» **Your instructions**: Locate each line in the items below that contains the string "screenshot" and copy those lines out in full.

» **Element and text position data**:

## START

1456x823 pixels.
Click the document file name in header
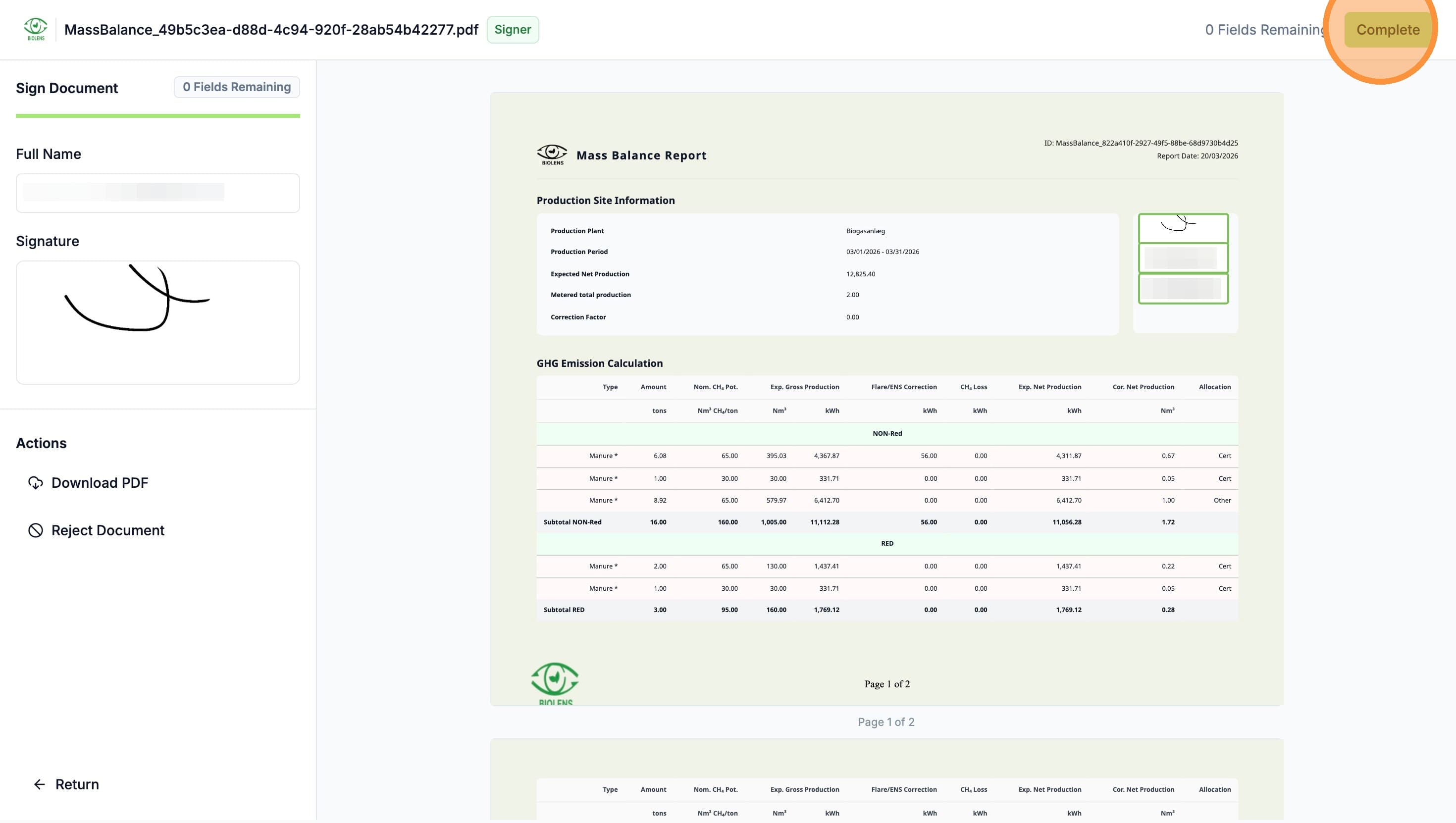tap(271, 29)
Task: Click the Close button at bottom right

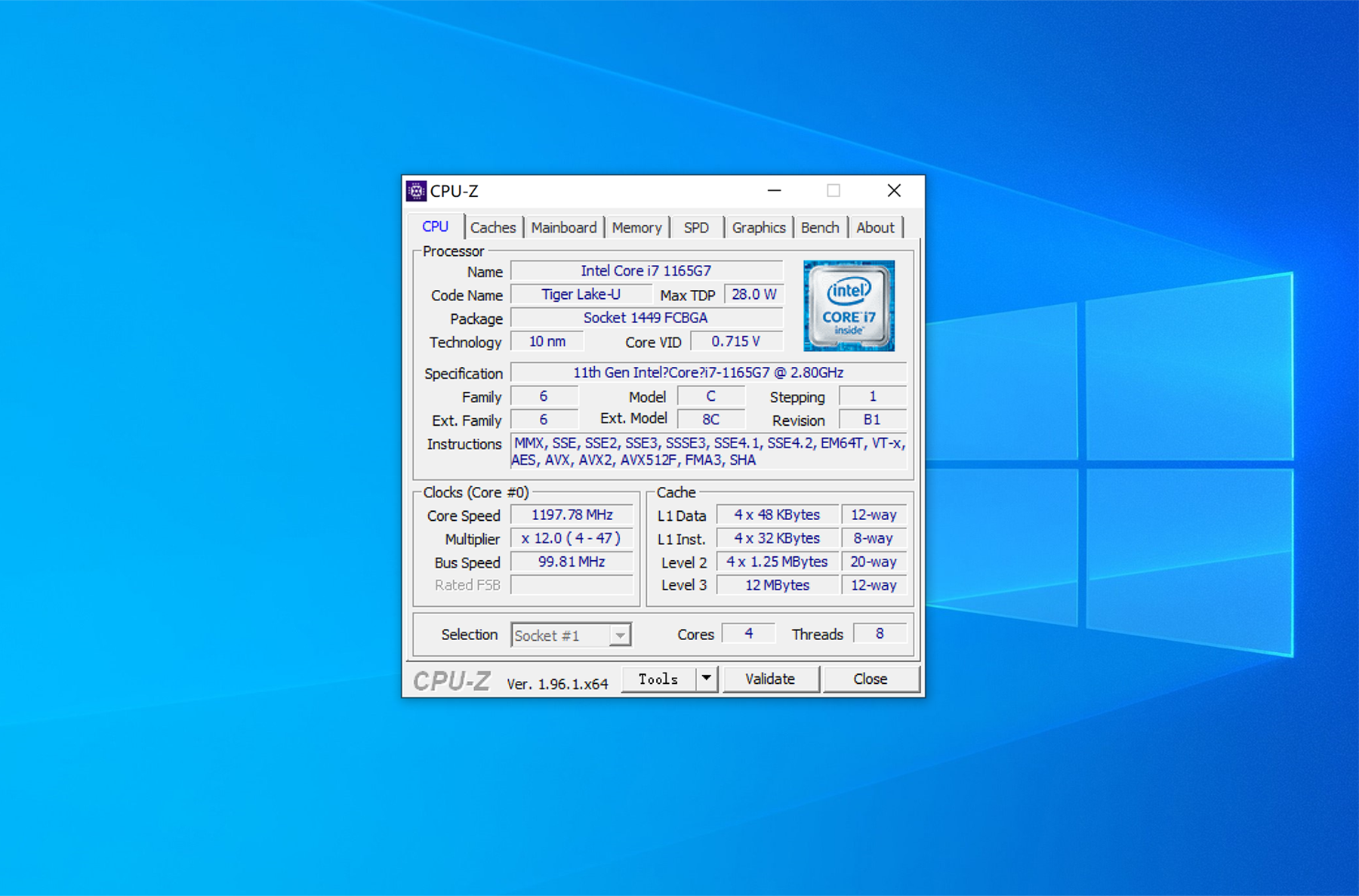Action: (x=871, y=679)
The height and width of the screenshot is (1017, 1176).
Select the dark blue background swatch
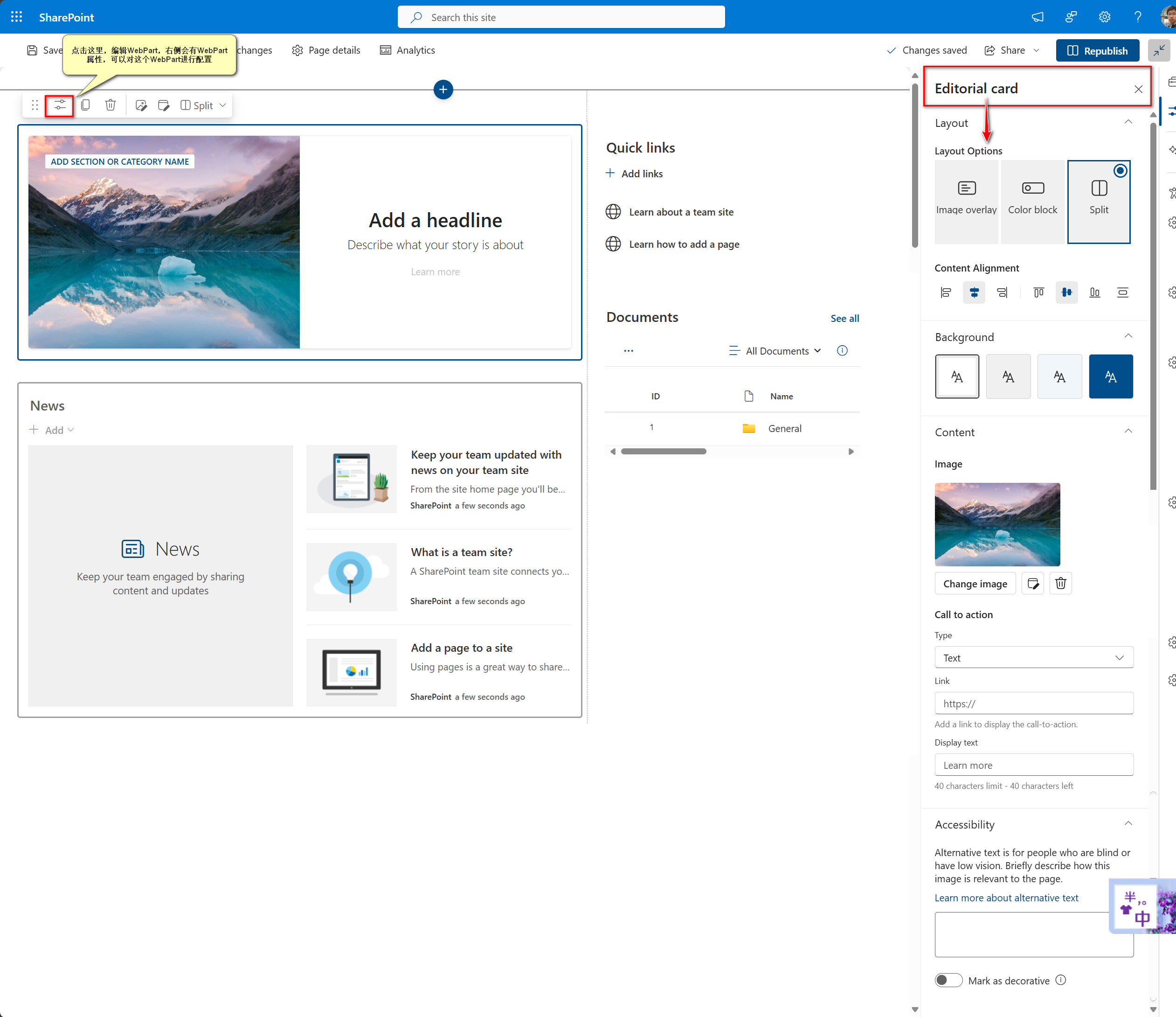(1111, 376)
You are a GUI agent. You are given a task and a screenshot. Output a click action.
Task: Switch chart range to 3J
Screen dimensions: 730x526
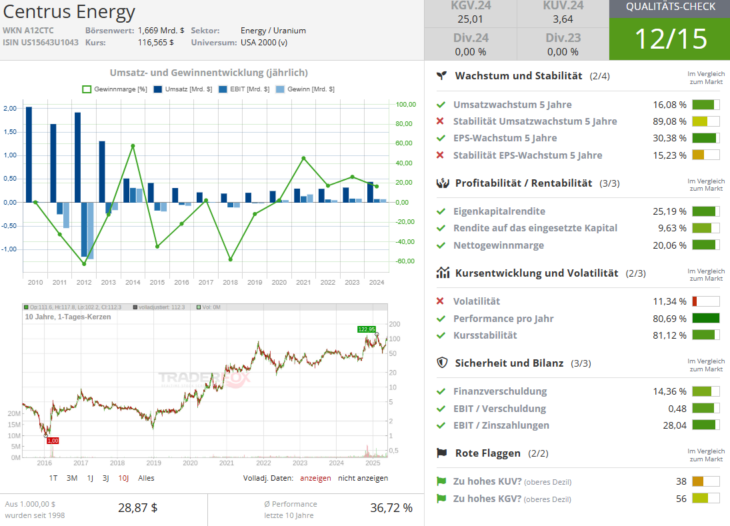tap(106, 478)
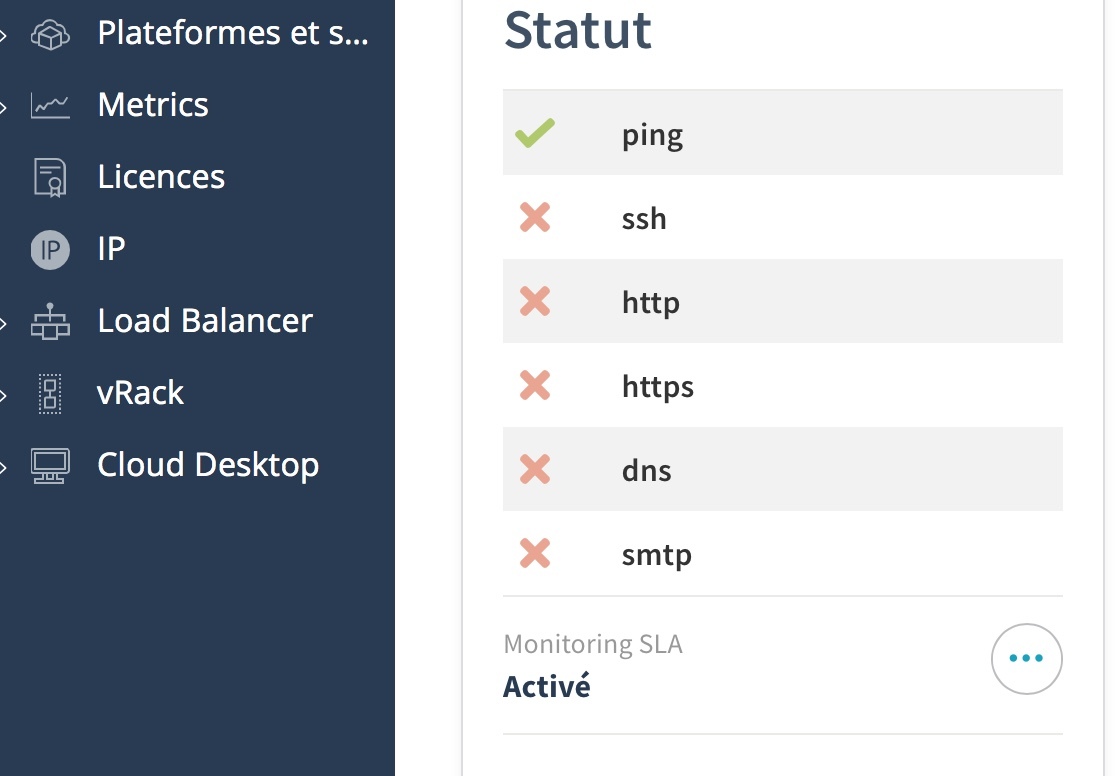
Task: Open the Licences menu entry
Action: [x=161, y=176]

## END

» **Exercise answer**:
The height and width of the screenshot is (1017, 1176).
You are a GUI agent. You are given a task and a screenshot. Output a click action.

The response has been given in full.